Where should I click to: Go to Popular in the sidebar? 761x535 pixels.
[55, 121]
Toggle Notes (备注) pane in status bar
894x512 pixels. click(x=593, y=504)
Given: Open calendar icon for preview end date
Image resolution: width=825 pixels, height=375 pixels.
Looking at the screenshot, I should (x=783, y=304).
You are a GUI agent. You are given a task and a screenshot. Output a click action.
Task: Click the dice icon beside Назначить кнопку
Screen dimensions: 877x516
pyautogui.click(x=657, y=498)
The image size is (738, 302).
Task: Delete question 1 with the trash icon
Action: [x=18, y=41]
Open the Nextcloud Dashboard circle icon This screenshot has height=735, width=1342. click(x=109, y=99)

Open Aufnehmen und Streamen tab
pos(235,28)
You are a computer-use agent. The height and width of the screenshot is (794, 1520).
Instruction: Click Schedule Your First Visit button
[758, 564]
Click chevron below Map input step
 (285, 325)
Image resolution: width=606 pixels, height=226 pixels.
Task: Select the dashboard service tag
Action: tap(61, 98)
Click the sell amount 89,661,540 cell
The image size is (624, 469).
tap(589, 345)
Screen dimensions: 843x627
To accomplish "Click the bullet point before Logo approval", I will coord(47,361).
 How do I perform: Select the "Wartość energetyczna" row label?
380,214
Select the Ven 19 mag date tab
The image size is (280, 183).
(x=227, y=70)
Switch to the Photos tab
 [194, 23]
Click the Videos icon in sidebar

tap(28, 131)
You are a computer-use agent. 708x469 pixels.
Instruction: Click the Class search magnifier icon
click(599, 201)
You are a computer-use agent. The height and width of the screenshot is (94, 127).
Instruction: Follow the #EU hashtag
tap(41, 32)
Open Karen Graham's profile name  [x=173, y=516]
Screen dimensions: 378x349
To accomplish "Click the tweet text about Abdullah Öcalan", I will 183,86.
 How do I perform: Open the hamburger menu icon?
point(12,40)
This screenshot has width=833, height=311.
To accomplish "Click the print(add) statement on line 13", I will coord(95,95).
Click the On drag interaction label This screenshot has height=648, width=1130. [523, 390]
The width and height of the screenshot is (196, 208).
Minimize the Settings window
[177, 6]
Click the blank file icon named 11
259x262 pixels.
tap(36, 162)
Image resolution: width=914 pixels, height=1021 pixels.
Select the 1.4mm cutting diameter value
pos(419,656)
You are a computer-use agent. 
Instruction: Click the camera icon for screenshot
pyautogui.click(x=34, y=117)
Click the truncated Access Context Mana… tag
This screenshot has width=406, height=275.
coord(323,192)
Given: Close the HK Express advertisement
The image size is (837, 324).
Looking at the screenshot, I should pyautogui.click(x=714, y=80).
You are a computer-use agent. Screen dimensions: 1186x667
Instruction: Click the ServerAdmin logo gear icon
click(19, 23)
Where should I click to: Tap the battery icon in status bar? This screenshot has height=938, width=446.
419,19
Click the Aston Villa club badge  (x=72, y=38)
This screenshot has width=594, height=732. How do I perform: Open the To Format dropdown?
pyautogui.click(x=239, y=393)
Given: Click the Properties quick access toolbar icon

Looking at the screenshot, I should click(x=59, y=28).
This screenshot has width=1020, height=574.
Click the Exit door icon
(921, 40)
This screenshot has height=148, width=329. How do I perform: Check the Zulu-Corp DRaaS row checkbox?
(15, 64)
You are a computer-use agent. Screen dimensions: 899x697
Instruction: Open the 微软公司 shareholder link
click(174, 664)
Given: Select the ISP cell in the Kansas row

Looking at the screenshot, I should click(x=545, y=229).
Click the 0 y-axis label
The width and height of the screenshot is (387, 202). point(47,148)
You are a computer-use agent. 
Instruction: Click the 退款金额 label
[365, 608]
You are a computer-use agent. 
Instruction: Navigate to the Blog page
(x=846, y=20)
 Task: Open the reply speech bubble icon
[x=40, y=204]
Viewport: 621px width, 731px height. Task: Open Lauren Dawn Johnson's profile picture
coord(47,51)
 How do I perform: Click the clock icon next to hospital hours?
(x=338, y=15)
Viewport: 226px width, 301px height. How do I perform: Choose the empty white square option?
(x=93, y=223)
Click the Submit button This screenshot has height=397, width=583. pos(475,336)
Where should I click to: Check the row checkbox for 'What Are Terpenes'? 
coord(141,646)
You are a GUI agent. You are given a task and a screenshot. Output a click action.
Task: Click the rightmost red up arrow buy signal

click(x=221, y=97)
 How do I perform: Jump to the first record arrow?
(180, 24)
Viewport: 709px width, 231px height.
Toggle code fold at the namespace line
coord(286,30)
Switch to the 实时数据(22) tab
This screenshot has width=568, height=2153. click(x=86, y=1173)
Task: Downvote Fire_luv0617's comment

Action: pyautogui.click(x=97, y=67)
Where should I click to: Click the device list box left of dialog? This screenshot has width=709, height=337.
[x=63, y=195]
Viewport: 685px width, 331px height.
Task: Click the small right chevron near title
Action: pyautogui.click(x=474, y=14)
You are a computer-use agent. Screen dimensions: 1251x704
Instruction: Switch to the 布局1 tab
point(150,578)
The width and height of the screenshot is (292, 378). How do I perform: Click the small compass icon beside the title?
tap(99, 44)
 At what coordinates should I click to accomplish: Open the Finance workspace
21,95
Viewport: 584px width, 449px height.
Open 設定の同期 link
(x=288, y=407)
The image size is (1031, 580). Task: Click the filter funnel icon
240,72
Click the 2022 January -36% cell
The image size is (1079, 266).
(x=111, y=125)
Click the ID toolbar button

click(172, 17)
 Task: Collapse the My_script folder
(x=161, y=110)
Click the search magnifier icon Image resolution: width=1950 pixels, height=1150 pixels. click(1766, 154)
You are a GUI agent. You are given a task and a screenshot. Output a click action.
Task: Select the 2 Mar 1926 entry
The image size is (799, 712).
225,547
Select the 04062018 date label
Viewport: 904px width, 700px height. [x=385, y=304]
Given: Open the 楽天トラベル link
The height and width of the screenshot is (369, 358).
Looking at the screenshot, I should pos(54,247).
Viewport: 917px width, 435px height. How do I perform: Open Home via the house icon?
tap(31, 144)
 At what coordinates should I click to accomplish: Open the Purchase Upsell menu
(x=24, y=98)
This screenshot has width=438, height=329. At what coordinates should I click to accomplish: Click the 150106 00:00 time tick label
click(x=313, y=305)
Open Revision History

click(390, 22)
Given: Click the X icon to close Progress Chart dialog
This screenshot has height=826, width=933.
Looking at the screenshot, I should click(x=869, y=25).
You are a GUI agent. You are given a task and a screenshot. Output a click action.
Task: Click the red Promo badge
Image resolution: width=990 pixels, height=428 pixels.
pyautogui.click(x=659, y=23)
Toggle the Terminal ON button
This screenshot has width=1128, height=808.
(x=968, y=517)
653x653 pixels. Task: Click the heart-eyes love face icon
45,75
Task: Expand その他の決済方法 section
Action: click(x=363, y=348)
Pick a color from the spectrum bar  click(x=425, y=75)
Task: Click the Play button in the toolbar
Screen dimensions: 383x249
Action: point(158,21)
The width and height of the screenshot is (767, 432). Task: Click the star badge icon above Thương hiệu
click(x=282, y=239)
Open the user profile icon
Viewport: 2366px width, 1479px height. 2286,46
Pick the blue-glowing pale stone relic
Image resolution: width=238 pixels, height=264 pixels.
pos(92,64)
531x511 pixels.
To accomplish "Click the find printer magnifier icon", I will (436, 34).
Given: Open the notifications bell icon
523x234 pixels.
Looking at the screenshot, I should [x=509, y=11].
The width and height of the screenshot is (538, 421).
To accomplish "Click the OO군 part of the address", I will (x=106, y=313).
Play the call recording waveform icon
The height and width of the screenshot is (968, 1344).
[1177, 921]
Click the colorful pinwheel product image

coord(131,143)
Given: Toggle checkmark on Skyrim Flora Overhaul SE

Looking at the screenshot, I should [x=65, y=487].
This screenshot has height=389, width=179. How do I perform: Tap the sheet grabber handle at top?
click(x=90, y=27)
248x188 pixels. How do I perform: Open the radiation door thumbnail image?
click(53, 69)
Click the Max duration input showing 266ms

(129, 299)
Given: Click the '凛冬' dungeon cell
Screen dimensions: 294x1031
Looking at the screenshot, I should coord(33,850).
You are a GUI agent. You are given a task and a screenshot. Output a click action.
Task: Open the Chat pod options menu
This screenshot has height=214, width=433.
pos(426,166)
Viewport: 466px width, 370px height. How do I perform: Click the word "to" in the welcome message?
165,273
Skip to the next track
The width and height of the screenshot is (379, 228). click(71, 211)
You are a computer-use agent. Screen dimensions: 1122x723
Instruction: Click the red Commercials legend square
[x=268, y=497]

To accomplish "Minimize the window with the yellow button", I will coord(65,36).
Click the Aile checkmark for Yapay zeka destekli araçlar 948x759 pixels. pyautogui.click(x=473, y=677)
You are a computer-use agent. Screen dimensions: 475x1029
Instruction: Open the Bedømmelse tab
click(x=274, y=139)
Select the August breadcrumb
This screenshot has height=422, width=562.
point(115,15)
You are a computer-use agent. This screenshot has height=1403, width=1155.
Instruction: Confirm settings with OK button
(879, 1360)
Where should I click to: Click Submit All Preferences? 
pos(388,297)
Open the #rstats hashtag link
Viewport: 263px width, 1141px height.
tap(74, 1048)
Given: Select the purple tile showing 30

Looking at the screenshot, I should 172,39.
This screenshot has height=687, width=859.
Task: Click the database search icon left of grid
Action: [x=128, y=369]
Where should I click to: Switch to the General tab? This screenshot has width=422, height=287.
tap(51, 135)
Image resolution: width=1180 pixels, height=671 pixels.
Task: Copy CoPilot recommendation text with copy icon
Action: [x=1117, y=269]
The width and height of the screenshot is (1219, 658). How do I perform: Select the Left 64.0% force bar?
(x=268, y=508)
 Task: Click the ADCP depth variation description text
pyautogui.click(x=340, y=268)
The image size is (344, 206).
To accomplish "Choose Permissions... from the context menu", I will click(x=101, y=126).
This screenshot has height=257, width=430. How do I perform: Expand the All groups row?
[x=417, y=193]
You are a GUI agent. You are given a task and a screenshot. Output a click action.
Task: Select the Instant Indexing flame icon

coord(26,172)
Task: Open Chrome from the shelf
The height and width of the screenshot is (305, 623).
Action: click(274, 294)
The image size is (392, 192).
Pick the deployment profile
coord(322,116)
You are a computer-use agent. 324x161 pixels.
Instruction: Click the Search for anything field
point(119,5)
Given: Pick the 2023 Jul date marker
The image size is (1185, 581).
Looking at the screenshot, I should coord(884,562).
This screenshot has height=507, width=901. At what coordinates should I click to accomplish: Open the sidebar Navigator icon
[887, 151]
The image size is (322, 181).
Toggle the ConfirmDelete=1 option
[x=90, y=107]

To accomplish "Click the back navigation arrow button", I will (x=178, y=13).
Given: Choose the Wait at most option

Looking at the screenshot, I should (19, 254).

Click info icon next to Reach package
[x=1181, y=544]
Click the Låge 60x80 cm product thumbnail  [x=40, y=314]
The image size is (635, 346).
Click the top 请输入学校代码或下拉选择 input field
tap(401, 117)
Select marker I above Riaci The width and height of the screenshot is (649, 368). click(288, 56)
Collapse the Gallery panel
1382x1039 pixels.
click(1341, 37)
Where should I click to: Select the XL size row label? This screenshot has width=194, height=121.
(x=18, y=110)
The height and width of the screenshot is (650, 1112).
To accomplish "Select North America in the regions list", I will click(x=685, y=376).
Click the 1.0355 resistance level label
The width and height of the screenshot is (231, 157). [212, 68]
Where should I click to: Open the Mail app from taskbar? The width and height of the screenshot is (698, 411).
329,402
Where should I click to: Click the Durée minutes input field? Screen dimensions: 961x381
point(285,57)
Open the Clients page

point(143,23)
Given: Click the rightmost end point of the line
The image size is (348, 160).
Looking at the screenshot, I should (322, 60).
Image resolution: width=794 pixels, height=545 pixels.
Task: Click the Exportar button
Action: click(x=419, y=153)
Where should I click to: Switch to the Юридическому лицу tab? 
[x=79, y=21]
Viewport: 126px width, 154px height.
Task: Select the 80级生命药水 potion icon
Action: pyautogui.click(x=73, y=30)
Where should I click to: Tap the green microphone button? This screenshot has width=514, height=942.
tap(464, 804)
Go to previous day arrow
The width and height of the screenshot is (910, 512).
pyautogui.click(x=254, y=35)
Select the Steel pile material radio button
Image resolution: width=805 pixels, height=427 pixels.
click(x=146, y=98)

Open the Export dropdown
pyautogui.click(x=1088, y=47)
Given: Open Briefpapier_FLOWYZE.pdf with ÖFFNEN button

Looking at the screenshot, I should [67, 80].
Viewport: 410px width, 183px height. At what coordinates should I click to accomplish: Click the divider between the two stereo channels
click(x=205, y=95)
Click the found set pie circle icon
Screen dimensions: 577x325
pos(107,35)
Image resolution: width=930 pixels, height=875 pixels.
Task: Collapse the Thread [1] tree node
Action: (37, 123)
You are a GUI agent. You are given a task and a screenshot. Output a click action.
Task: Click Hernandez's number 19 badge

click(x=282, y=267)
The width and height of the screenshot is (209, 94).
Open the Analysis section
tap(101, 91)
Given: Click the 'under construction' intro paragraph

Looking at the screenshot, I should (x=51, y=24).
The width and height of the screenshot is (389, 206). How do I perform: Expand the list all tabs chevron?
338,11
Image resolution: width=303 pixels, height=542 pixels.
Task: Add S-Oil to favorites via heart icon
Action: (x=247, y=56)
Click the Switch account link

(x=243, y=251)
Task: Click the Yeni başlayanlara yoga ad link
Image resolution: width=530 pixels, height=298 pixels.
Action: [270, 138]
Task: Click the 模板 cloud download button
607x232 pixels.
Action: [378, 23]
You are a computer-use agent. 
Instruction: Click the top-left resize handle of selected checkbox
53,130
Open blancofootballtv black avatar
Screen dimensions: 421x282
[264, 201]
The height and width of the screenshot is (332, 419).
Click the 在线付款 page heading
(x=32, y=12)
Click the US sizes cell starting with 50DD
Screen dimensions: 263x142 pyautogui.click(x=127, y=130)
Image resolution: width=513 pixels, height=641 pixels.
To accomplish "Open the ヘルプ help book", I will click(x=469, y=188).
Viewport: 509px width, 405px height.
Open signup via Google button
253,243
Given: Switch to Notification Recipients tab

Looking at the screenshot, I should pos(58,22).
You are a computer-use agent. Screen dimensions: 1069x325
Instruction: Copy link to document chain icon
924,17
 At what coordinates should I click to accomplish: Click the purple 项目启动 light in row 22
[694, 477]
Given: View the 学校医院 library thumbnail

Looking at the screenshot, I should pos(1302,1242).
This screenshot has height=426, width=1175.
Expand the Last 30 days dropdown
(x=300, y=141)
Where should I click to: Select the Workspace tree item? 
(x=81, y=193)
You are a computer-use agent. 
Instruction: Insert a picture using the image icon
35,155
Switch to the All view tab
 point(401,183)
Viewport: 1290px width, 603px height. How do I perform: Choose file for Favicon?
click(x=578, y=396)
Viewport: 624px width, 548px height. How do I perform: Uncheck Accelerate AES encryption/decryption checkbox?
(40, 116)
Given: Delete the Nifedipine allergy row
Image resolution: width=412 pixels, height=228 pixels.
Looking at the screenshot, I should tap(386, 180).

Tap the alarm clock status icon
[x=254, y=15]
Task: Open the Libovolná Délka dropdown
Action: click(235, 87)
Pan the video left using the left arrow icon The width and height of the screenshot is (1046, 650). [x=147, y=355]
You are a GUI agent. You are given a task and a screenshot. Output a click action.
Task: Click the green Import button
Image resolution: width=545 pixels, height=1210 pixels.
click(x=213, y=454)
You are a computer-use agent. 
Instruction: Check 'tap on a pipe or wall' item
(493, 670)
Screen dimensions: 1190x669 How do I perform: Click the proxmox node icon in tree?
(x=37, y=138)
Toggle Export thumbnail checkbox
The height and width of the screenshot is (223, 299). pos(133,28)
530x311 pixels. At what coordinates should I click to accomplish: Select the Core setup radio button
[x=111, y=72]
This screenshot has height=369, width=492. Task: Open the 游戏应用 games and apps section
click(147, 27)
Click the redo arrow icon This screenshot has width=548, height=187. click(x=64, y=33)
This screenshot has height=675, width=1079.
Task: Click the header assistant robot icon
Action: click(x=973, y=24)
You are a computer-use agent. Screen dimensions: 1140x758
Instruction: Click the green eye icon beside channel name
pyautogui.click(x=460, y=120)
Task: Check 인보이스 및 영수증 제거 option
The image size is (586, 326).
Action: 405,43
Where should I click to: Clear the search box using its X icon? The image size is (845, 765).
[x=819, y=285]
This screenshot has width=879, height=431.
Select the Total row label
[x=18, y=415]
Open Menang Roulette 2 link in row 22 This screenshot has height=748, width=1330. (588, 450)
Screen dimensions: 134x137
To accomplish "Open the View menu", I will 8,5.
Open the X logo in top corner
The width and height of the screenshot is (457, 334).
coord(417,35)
━━━
#### [Exercise]
Print exactly the line containing "Screen dimensions: 1190x669" and every line after it through the end of the records above, and nothing else.

#### [Reply]
Screen dimensions: 1190x669 How do I perform: Click the proxmox node icon in tree?
(x=37, y=138)
Toggle Export thumbnail checkbox
The height and width of the screenshot is (223, 299). pos(133,28)
530x311 pixels. At what coordinates should I click to accomplish: Select the Core setup radio button
[x=111, y=72]
This screenshot has height=369, width=492. Task: Open the 游戏应用 games and apps section
click(147, 27)
Click the redo arrow icon This screenshot has width=548, height=187. click(x=64, y=33)
This screenshot has height=675, width=1079.
Task: Click the header assistant robot icon
Action: click(x=973, y=24)
You are a computer-use agent. Screen dimensions: 1140x758
Instruction: Click the green eye icon beside channel name
pyautogui.click(x=460, y=120)
Task: Check 인보이스 및 영수증 제거 option
The image size is (586, 326).
Action: 405,43
Where should I click to: Clear the search box using its X icon? The image size is (845, 765).
[x=819, y=285]
This screenshot has width=879, height=431.
Select the Total row label
[x=18, y=415]
Open Menang Roulette 2 link in row 22 This screenshot has height=748, width=1330. (588, 450)
Screen dimensions: 134x137
To accomplish "Open the View menu", I will 8,5.
Open the X logo in top corner
The width and height of the screenshot is (457, 334).
coord(417,35)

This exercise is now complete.